April 30, 2009

Fabulous Renaissance Paintings with a Modern Day Touch!

A friend who knows my taste in graphic art, digital art, vector art etc, turned me on to Scottish artist Alan MacDonald's website with the promise that I was going to love the man's work. She was 1000% right! I surf the net looking for this sort of thing! MacDonald's paintings blend the subject and style of the European Renaissance masters with modern day consumerism and pop culture. You will see many of his subjects drinking popular beverages, eating junk food and riding on scooters, etc. MacDonald also pairs his old Europe subjects with other out of place items such as fantasy box carts that look like they may have come from a century ago. This work is really genial!

"There is a cool, quiet elegance to Alan Macdonald's paintings, which belies the disequilibrium at their heart. His figures, grey eyed and dreaming, might be time travellers, drawing distant cousinship from the portraits of Rembrandt or Frans Hals. His bucolic northern landscapes lay claim to an equally venerable artistic heritage. But if an accretion of the art historical past informs his imagery, it is transposed into a world where confidence has been lost, where the spiritual beliefs and myths which once bound man to nature, and through nature, to the divine, fail to connect.

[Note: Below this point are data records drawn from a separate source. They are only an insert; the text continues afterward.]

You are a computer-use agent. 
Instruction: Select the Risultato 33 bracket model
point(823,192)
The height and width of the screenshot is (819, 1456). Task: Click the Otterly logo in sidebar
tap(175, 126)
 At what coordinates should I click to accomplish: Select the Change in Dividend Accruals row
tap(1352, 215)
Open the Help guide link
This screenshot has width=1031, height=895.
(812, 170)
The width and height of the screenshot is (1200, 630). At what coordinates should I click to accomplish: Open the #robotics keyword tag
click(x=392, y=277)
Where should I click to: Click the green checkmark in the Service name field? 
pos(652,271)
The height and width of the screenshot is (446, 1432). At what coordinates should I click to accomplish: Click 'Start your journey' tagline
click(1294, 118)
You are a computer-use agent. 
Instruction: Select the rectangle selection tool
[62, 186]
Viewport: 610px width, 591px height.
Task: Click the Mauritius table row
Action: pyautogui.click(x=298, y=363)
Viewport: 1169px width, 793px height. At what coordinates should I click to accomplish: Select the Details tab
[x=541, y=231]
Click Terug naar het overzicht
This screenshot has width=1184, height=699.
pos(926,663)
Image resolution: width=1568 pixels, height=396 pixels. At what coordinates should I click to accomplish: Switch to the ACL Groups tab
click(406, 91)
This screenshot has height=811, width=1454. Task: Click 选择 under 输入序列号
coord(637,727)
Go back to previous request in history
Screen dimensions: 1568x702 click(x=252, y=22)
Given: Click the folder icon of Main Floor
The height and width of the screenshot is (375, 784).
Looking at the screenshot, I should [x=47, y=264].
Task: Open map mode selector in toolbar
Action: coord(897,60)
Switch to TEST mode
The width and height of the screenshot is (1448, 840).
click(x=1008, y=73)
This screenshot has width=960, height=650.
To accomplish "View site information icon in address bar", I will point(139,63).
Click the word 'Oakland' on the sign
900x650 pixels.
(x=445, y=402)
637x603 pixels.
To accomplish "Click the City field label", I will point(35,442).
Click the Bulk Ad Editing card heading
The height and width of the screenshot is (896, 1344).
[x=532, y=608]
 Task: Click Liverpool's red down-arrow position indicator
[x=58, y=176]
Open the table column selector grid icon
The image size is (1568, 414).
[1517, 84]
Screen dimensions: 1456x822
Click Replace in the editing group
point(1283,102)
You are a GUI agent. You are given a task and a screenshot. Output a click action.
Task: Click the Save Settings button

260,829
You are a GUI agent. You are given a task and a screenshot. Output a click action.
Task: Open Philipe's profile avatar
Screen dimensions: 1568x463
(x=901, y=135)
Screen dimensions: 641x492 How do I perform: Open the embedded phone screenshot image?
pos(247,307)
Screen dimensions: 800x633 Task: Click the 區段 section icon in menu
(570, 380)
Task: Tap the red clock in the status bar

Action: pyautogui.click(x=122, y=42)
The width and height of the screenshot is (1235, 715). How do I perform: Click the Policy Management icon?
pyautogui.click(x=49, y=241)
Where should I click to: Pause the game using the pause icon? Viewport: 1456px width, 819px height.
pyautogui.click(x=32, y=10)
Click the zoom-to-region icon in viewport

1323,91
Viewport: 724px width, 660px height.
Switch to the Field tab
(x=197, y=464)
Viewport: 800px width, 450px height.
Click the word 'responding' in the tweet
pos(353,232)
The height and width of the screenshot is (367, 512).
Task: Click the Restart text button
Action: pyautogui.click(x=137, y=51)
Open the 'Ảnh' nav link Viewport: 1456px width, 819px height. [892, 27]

The otherworldly characters in his series of portrait heads have the look of forgotten pilgrims, bonneted and constrained by cords like the followers of some perverse form of Puritanism. Each is neatly titled according to a state of mind: hedonist, altruist, sadist. We read the titles and search their waxen features, hoping to discover their soul in the curl of a lip, or the tilt of a chin. Despite this attempt at self assertion the figures remain isolated, pinned down by their cords, as if by the codes and strictures of society.

These are beautiful paintings, all the more potent for their distilled sense of calm. Macdonald gives us no answers, but the questions he raises about the search for faith and identity in a difficult modern world touch a nerve, and in the faces of his pilgrims, we recognise ourselves."